Nov. 4 (Bloomberg) -- China Petroleum & Chemical Corp., the nation’s largest oil refiner, will increase daily oil processing to a record this month in a bid to avert diesel shortages as farmers and factories burn more of the fuel.
Oil processing will increase 10 percent from a year earlier to 583,000 tons a day, exceeding the October record by 5,900 tons a day, parent China Petrochemical Corp. said in its online Sinopecnews newsletter today.
China, the world’s biggest energy consuming-nation, is accelerating power restrictions to meet efficiency targets, according to Goldman Sachs Group Inc. That’s prompting some manufacturers to turn to their own diesel generators at the same time as use of fuel climbs during the autumn harvest, said Qiu Xiaofeng, an oil analyst at China Merchants Securities Ltd.
“The diesel shortage is being deepened by exceptional demand caused by increased use of diesel-fired power units, in addition to seasonal demand from farmers,” Qiu said by phone in Shanghai.
Sinopec, as China Petroleum is known, will reward plants that beat their diesel production targets and is limiting the output of kerosene, according to the statement. The company arranged immediate imports of 200,000 tons of diesel to ease tight supplies in regions including Zhejiang, Gansu and Jiangxi.
The state-controlled oil refiner is “sparing no effort” to ensure supplies to the market, the parent company said. Sinopec won’t do maintenance at oil refineries in major centers and has postponed work at plants including Gaoqiao in Shanghai and in Guangzhou, it said.
The government has been shutting factories to help meet Premier Wen Jiabao’s goal of cutting energy consumption per unit of gross domestic product by 20 percent in the five years ending 2010.
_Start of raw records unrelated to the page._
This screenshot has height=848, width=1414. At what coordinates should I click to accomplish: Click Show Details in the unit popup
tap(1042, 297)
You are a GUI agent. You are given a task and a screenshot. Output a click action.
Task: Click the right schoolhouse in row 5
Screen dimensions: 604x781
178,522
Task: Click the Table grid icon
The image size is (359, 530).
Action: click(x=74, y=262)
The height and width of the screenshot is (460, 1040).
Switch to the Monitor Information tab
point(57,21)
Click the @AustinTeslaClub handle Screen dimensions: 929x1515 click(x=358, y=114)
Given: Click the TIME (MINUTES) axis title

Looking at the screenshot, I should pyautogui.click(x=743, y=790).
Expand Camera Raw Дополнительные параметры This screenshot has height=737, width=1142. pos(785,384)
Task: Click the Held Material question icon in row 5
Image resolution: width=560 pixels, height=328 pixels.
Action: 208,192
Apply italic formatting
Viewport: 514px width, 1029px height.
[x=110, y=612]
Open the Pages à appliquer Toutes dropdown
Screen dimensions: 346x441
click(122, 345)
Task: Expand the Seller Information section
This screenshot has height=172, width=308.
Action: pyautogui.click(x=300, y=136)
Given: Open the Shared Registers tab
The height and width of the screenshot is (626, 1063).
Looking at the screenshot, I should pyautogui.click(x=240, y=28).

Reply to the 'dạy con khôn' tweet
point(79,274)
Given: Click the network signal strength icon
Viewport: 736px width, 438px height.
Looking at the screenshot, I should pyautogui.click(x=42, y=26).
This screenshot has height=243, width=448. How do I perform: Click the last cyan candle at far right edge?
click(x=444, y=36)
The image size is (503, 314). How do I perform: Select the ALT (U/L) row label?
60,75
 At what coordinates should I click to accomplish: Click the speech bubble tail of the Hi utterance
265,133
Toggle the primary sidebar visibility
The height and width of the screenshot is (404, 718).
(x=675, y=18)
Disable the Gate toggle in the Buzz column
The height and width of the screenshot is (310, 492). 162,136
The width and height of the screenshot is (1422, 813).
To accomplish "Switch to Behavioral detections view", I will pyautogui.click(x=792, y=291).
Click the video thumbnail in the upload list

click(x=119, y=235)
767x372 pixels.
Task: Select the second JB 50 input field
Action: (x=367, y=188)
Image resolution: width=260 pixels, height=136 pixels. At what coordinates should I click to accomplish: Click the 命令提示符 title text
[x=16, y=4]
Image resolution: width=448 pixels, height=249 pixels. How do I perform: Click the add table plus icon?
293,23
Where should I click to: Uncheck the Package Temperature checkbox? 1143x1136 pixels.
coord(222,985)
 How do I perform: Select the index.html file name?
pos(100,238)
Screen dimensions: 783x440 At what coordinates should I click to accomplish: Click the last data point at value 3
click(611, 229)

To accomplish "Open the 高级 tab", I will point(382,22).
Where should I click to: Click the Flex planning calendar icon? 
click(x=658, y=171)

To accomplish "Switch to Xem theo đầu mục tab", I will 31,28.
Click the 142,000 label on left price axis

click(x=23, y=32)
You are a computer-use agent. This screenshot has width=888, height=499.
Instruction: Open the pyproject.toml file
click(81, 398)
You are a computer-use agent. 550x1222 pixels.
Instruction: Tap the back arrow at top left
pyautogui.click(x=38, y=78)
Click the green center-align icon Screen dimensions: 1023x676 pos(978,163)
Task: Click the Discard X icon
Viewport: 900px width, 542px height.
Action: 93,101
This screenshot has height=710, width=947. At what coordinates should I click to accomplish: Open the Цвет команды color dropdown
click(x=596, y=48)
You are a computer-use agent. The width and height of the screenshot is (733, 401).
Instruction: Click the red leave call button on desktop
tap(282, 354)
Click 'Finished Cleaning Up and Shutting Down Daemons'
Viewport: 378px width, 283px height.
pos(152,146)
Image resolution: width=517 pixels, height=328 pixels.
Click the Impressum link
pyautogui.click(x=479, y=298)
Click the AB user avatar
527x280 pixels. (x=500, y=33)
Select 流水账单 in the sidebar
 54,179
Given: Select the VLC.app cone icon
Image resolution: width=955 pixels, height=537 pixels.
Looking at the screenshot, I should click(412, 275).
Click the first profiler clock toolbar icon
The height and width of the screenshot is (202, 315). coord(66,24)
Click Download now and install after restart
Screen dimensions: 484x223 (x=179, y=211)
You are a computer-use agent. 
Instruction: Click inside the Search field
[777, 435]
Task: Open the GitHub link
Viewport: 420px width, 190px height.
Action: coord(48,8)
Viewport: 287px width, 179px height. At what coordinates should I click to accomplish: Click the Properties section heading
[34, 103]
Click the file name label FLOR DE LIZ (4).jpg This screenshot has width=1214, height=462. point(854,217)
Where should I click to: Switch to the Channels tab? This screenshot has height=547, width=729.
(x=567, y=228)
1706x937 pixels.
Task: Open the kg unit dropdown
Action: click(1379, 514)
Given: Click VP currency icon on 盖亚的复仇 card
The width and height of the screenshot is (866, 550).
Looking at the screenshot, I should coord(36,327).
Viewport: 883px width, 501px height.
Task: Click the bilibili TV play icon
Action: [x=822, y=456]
“Factories are turning to small diesel generators after some local governments rationed electricity to meet energy conservation targets,” Qiu of China Merchants said. “This exceptional demand will diminish from the start of next year, after the government completes the five-year period ending this year.”
Sinopec refineries have operated at full capacity for four months, according to the parent’s statement. Diesel output rose by 8.3 percent in October and the yield of the product, used to fuel power generation and trucks, increased to 2.16 times of that of gasoline last month, higher than the average diesel yield ratio so far this year, it said.
The Beijing-based refiner is also reducing production of feedstock used to make ethylene in favor of diesel output, it said.
Sinopec will keep oil-product stockpiles at current low levels this month, it said.